Ao cair da noite de domingo, famílias cujas casas tinham sido destruídas ou não eram seguras prepararam-se para dormir atrás de abrigos improvisados de tecido colorido e lonas plásticas presas por pedras ou em tendas amarelas fornecidas pelos bombeiros. Outros preocupados com os tremores secundários dormiram ao ar livre.
Em aldeias como Azgour, que fica entre dois cumes das Montanhas Atlas a sul de Marraquexe, as casas são normalmente construídas com tijolos de barro, um método de construção tradicional que as deixa altamente vulneráveis a terramotos e chuvas fortes. O terremoto reduziu metade das casas em Azgour a escombros e deixou as restantes inabitáveis.
Mais de 300 mil civis em Marraquexe e arredores também foram afetados pelo terremoto, segundo um relatório da Organização Mundial da Saúde. Dezessete pessoas morreram na região de Marraquexe, informou no domingo o Ministério do Interior de Marrocos. Mas Marraquexe e a sua Cidade Velha murada, Património Mundial da UNESCO, parecem ter sido poupadas de grandes danos.
Alguns marroquinos saudaram com resignação a resposta anémica do governo ao desastre. Ainda estão frescas as memórias de um terramoto de 2004 que foi um dos mais devastadores dos últimos anos: então o primeiro-ministro não visitou imediatamente as áreas mais atingidas porque o protocolo determinava que ele não comparecesse perante o rei.
Não que o país tenha uma grande tolerância à indignação pública. A lei marroquina criminaliza as críticas ao rei, o que pode ajudar a explicar a resposta silenciosa dos marroquinos.

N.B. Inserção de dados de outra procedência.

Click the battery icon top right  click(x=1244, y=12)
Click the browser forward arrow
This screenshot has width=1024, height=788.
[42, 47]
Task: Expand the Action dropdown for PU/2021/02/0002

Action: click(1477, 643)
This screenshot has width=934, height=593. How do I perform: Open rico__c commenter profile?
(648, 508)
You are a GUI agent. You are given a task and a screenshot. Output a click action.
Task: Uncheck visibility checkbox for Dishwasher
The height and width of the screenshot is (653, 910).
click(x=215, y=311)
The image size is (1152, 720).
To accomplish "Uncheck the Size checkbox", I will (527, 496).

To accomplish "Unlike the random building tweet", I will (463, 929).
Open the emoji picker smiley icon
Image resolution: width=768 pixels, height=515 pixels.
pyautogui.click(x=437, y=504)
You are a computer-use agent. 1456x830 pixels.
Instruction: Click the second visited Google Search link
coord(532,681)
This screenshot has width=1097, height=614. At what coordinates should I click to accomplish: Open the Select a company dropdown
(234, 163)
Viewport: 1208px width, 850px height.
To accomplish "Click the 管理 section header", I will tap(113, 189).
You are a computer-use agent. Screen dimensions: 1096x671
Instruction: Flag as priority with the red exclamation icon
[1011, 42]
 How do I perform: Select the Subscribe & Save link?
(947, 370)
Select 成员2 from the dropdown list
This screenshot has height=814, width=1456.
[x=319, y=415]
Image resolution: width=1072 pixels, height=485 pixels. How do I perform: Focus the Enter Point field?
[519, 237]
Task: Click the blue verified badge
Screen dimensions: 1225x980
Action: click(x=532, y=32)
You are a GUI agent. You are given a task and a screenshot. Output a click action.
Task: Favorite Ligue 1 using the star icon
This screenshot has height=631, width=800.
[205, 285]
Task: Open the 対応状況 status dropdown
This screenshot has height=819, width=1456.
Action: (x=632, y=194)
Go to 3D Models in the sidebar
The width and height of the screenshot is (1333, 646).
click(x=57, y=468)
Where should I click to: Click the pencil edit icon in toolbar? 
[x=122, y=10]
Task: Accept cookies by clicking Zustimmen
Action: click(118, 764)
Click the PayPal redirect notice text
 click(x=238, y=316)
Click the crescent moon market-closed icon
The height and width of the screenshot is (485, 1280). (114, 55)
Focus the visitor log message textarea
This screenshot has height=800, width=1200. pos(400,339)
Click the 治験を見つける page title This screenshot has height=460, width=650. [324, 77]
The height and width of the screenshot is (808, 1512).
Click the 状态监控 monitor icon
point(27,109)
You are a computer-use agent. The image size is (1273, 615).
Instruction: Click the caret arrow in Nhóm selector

No domingo, ficou claro que as aldeias ao longo das montanhas do Atlas – mesmo aquelas a apenas uma ou duas horas de Marraquexe, uma grande cidade – estavam a receber pouca ou nenhuma ajuda oficial. As ambulâncias eram uma visão rara, com a maioria dos feridos que foram retirados dos destroços levados para os hospitais de Marraquexe em carros particulares ou motocicletas, se é que conseguiram sobreviver.
Jenny Gross relatou de Londres. Anushka Patil contribuiu com reportagens de Nova York.